When the City of God came into its view, a single roar like that of a wounded
beast filled the air. The horde drove on toward its goal, appearing about to
storm the City of God.
But near the wall of the City, the army of revived ones waited poised
and ready. When the enemy came within range, the gates of the City burst open.
Out marched the Army of Light led by a King of such splendor that the enemy
horde had to shield its eyes. The revived ones merged with the Army of Light and
joined battle with the enemy. Three-and-a half days later the war was over. The
enemy was destroyed and the triumphant ones entered the City of God for which
they had been chosen before the foundation of the world.

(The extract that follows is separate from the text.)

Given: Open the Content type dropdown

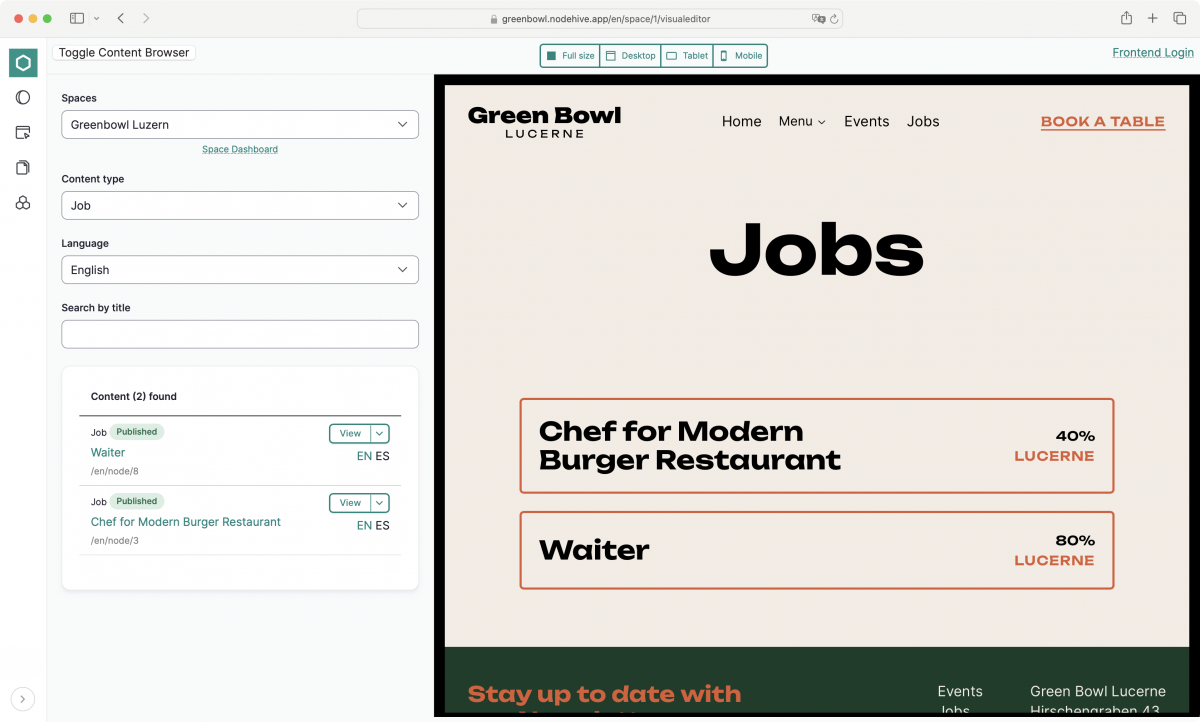Looking at the screenshot, I should [240, 206].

Again I was swept away to read another large tablet engraved with
further words from Revelation:
"Then I saw an angel standing in the sun, and with a loud voice he
called to all the birds that fly in midheaven, 'Come, gather for the great
supper of God, to eat the flesh of kings, the flesh of captains, the flesh of mighty
men, the flesh of horses and their riders, and the flesh of all men, both free
and slave, both small and great.' And I saw the beast and the kings of earth
with their armies gathered to make war against Him who sits upon the horse and
against his army. And the beast was captured, and with it the false prophet who
in its presence had worked the signs by which he deceived those who had received
the mark of the beast and whose who worshiped its image. These two were thrown
alive into the lake of fire that burns with brimstone. And the rest were slain
by the sword of Him who sits upon the horse, the sword that issues from His
mouth; and all the birds were gorged with their flesh.

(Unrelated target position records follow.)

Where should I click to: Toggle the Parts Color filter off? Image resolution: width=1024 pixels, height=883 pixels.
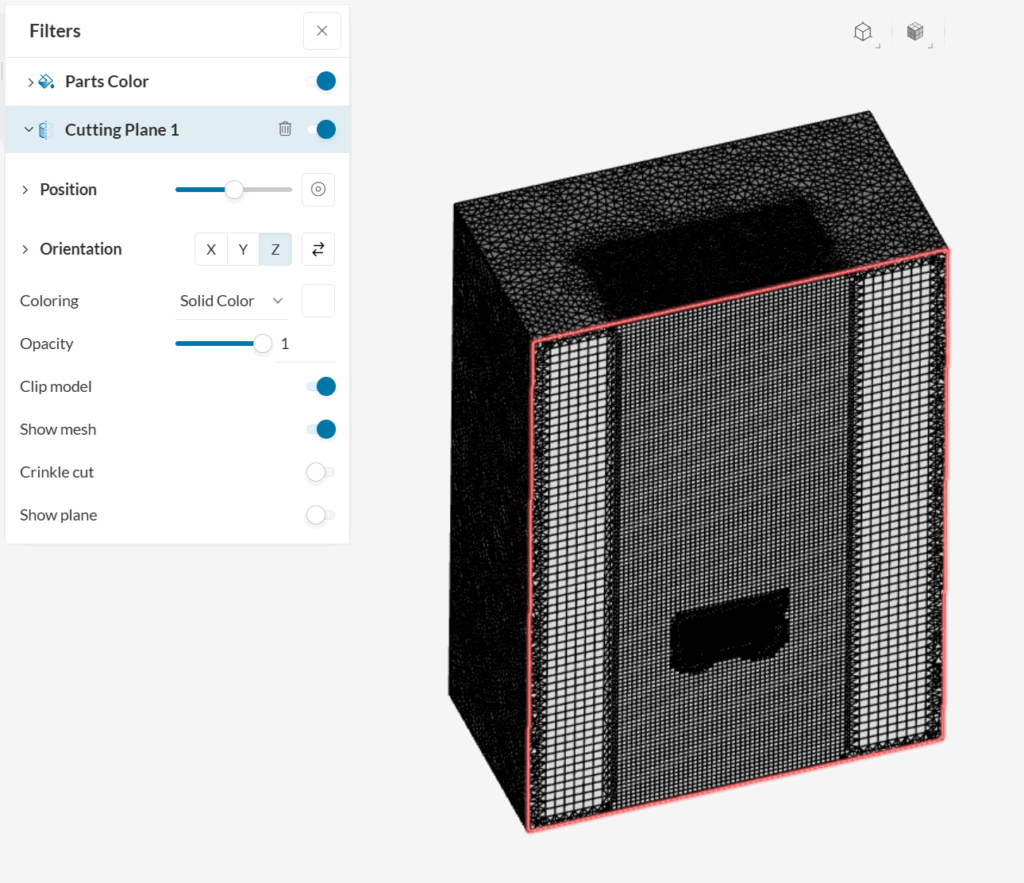pos(325,81)
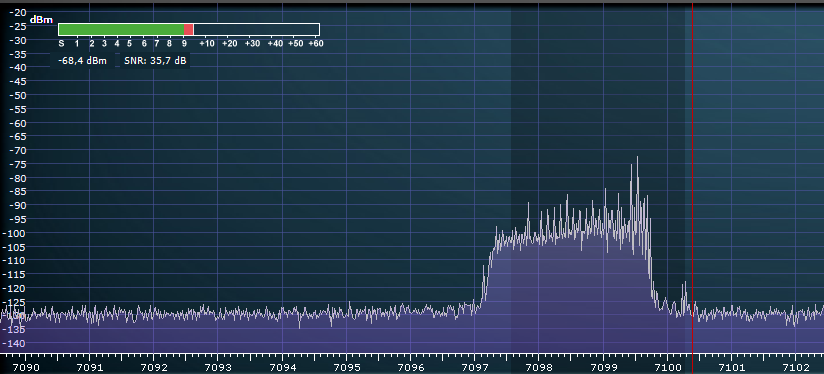Click the green portion of S-meter bar
Viewport: 824px width, 374px height.
(x=121, y=29)
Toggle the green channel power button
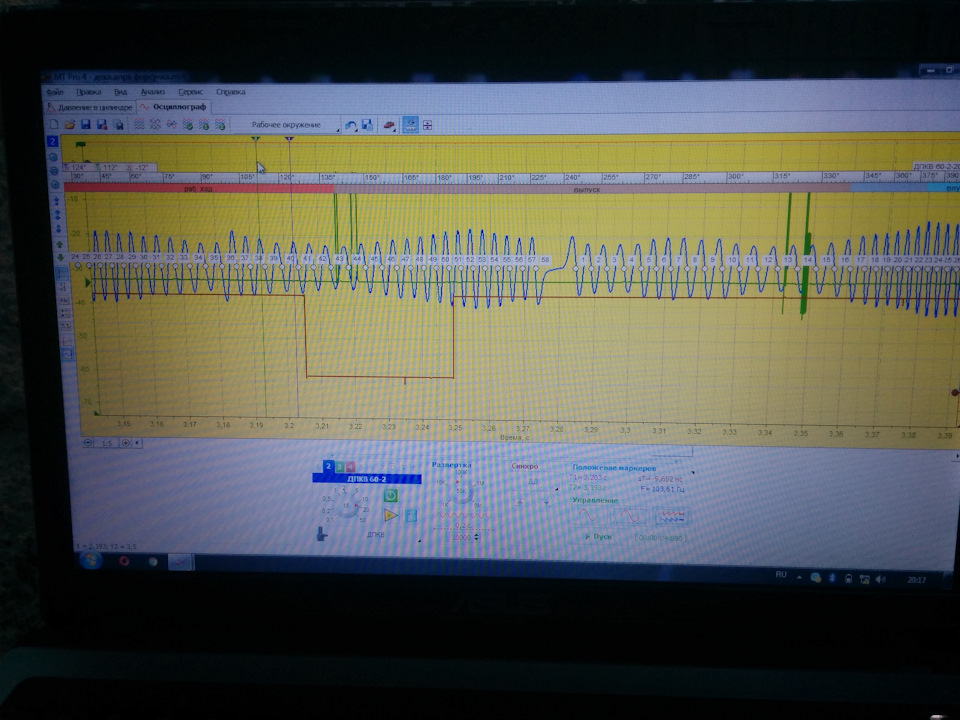The width and height of the screenshot is (960, 720). (x=390, y=495)
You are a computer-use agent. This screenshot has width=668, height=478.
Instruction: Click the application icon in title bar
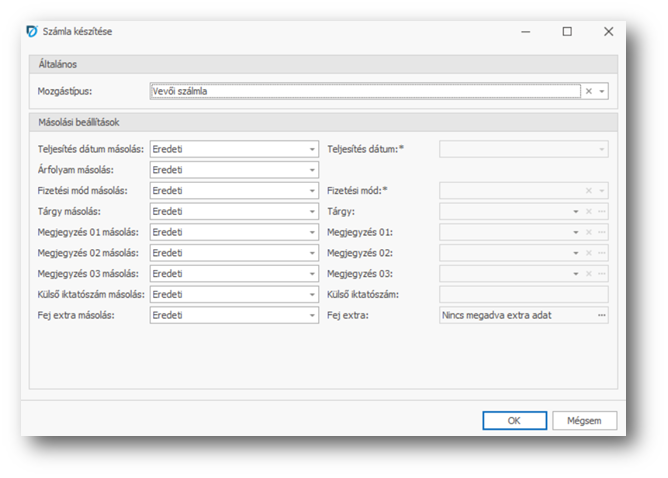point(31,31)
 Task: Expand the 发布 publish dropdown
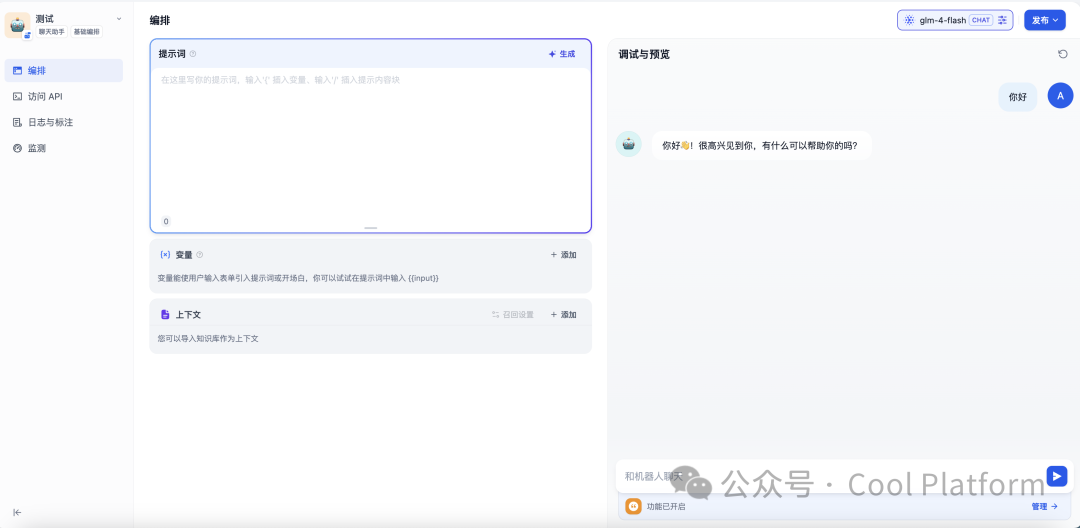(x=1045, y=20)
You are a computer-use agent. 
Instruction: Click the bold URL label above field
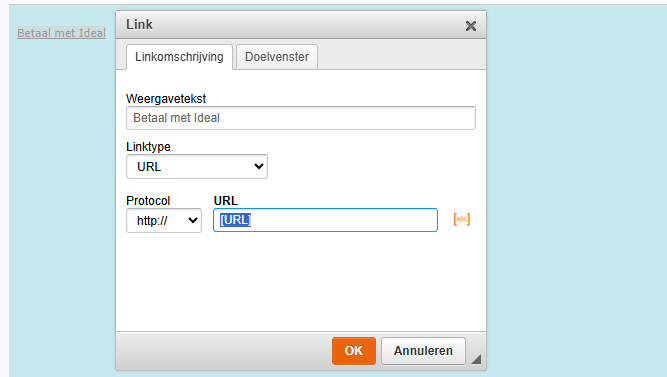(x=225, y=201)
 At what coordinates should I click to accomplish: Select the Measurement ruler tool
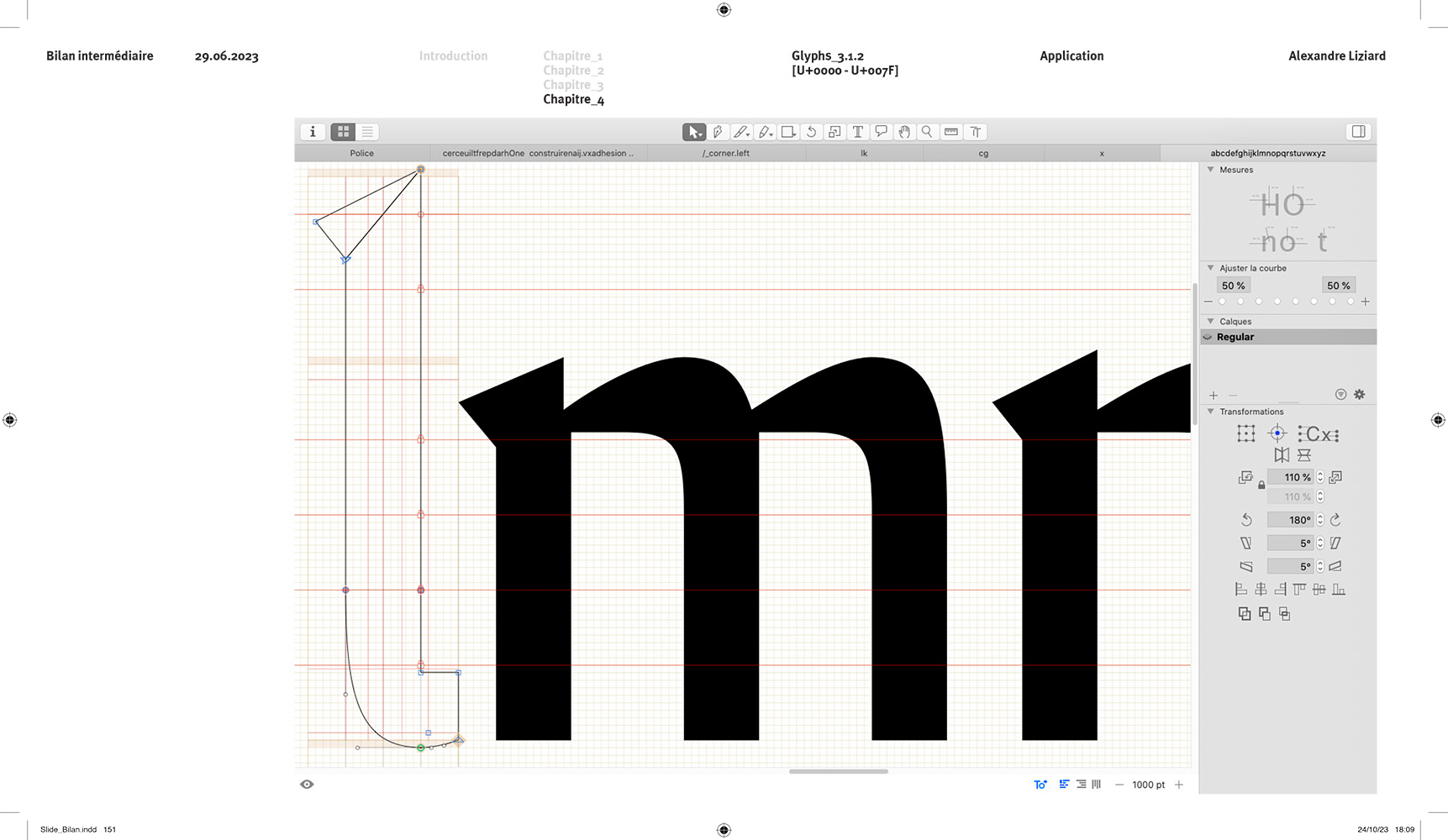point(951,132)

"Then I saw an angel coming down from heaven, holding in his hand
the key of the bottomless pit and a great chain. And he seized the dragon, that
ancient serpent, who is the Devil and Satan, and bound him for a thousand years,
and threw him into the pit, and shut it and sealed it over him, that he could
deceive the nations no more, till the thousand years were ended. After that he
must be loosed for a little while. Then I saw thrones, and seated on them were
those to whom judgment was committed. Also I saw the souls of those who had
been beheaded for their testimony to Jesus and for the word of God, and who had
not worshiped the beast or its image and had not received its mark of their
foreheads or their hands. They came to life, and reigned with Christ for a
thousand years."
When I had finished reading this, as abruptly as my dream had come to me
it ended, leaving me with a deep sense of awe, a new awareness of the
undercurrents in my own life, and a renewed desire to seek to know God in spirit
and truth.
Never has it been more clear to me that two revivals are in progress on
the earth. One is the revival of the Spirit of God by which dead men and women
are freed from their sins by the blood of the Lamb and raised to a life which is
the life of the sons of God, a life which bears God's nature, manifests God's
mercy. The other revival is the revival of religious flesh, a revival which is
so appealing and gathers such multitudes and wields such power in this world
because it offers all the comfort of religion while allowing you to keep your
ego and all rights to yourself.
Surely each of us has to decide which revival he is going to be part of
. Am I going to invest my life in some enterprise of booming Christian City? Or
am I going to lose my life in the pursuit of God's will of mercy? Am I going to
concentrate on building something that will cause the citizens of Christian City
to sit up and take notice? Or am I going to spend my life bringing the poor and
the maimed and the halt and the blind to the Master's table?